Identische Vorlage, wieder ohne Quorum
Wie die Gemeinderäte der zustimmenden Gemeinden mitteilen, ist die Abstimmungsvorlage inhaltlich unverändert. «Nach wie vor geht es darum, die Strukturen der Gesundheitsversorgung im Simmental und Saanenland auf die künftigen regionalen Anforderungen und Bedürfnisse auszurichten. Dabei soll insbesondere die Versorgung mit einem Akutspital sichergestellt werden. Damit das Versorgungsmodell umgesetzt werden kann, müssen die Gemeinden finanzielle Beiträge leisten. Der Finanzierungsanteil von Gsteig wird anteilsmässig von den Gemeinden Boltigen, Lauenen, Lenk, Saanen, St. Stephan und Zweisimmen übernommen.»

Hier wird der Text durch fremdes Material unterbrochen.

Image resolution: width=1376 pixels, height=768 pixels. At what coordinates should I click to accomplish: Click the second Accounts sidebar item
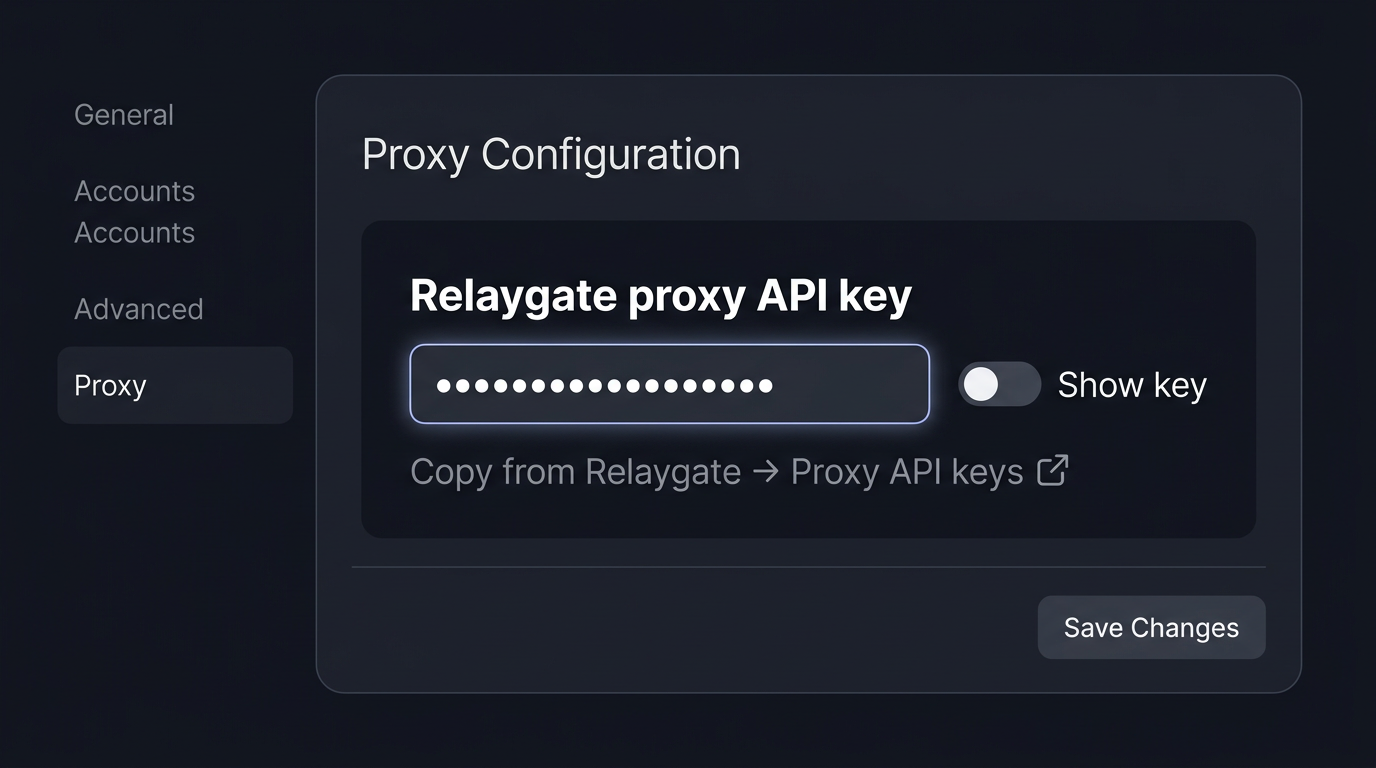pyautogui.click(x=134, y=232)
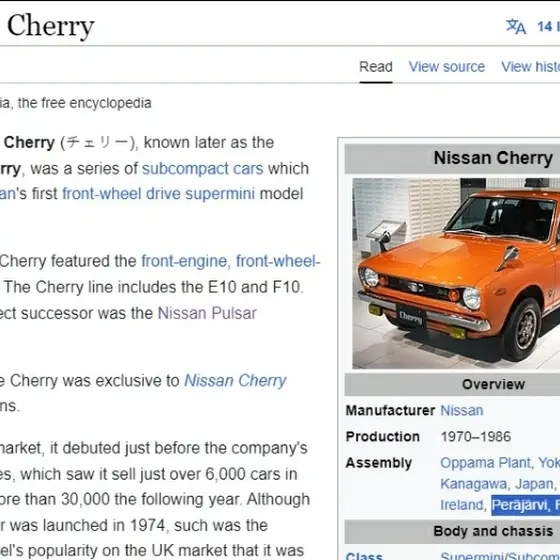Enlarge the orange Nissan Cherry photo
This screenshot has width=560, height=560.
(456, 273)
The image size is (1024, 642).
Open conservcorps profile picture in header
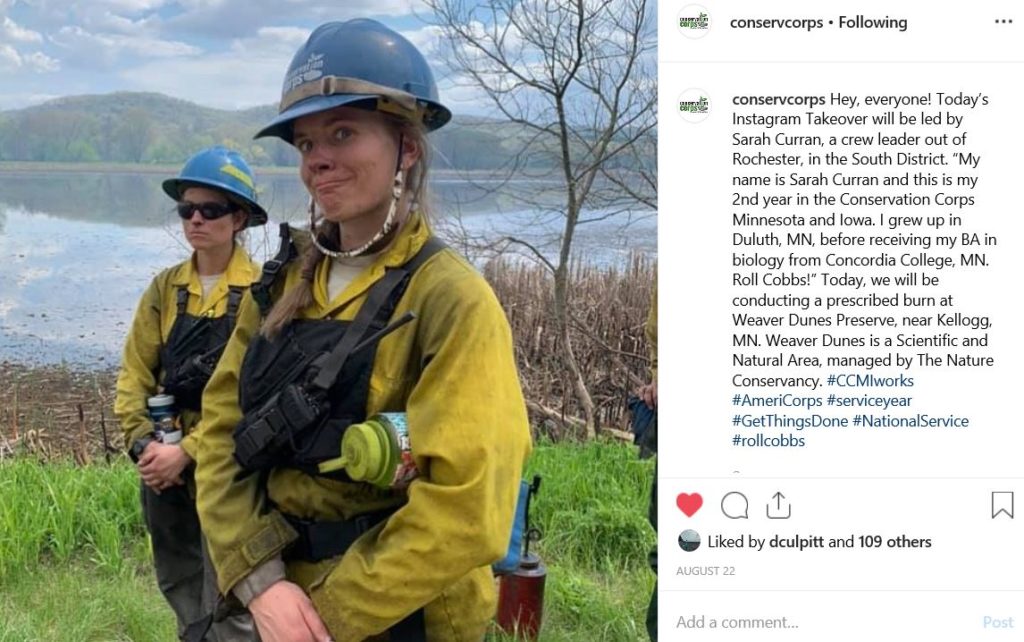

Doch an der Abstimmunsmodalität wird nichts geändert. Will heissen, wenn wieder eine Gemeinde Nein sagen würde, wäre das Projekt faktisch erneut vom Tisch. Die Gemeinderäte erklären: «Mit Quorum wird bei Abstimmungen, die für die Annahme einer Vorlage festgelegte Art bezeichnet, zum Beispiel bei Initiativen Volks- und Ständemehr. Beim integrierten Versorgungsmodell der GSS handle es sich um ein Gemeinschaftsprojekt der Region. Eine Umsetzung des Vorhabens sei ohne die grossen Gemeinden nicht möglich. Für ein Quorum spreche, dass trotz der Annahme einer Mehrheit der Abstimmenden nicht eine einzelne kleine Gemeinde die Vorlage zum Scheitern bringen könne. Aber: «Dagegen spricht, dass das Gesundheitsnetz Simme Saane von allen Einwohnerinnen und Einwohnern sowie von all unseren Gästen benützt werden kann. Wegen der Gemeindeautonomie ist es nicht möglich, ablehnende Gemeinden, ob gross oder klein, finanziell zur Bezahlung von Beiträgen verpflichten zu können», begründen die Gemeinderäte in ihrer Mitteilung den Entscheid, am selben Modus festzuhalten. Nicht nur in der Gesundheitsversorgung gelte, dass ohne gelebte Solidarität regionales Handeln nicht möglich sei. Nach reiflichen Überlegungen und aufgrund der klaren Abstimmungsresultate vom 25. August seien nicht zuletzt die Gemeindebehörden übereingekommen, bei der kommenden Abstimmung erneut auf ein Quorum zu verzichten.


ZUM OFFENEN BRIEF VON GSTEIG

Die Gemeinderäte der sechs zustimmenden Gemeinden beziehen in ihrer Medienmitteilung auch Stellung zum offenen Brief der Gemeinde Gsteig. Dazu heisst es: «Die Gemeinderäte Boltigen, Lauenen, Lenk, Saanen, St. Stephan und Zweisimmen bedauern unisono, dass der Gemeinderat Gsteig mit einem offenen Brief direkt an die Öffentlichkeit gelangt ist und damit die Mitarbeitenden im Spital Zweisimmen sowie die Bevölkerung verunsichern. Die Gemeinderäte weisen explizit darauf hin, dass nicht wie vom Gemeinderat Gsteig moniert die GSS, sondern die sechs zustimmenden Gemeinden nach den Gemeindeversammlungen vom 25. August 2023 das Heft in die Hand genommen haben.» Um den demokratischen Entscheid von Gsteig zu respektieren, erfolge die Neuansetzung der Abstimmung ohne Gsteig. Umgekehrt werde erwartet, dass auch der Gsteiger Gemeinderat die Entscheide der sechs zustimmenden Gemeinden respektiere. Zumal auch eine Delegation des Gemeinderats Gsteig am 5. September 2023 zur Koordinationssitzung eingeladen worden sei und seither stets transparent über alle relevanten Schritte betreffend der Neuansetzung der Abstimmung informiert worden sei. «Weiter nehmen die sechs Ja-Gemeinden keine Stellung zum offenen Brief der Gemeinde Gsteig über die Medien», schliessen die Gemeinderäte ihre Mitteilung und betonen, dass sie das integrierte Versorgungsmodell der GSS als für «zielführend, realistisch und machbar» halten.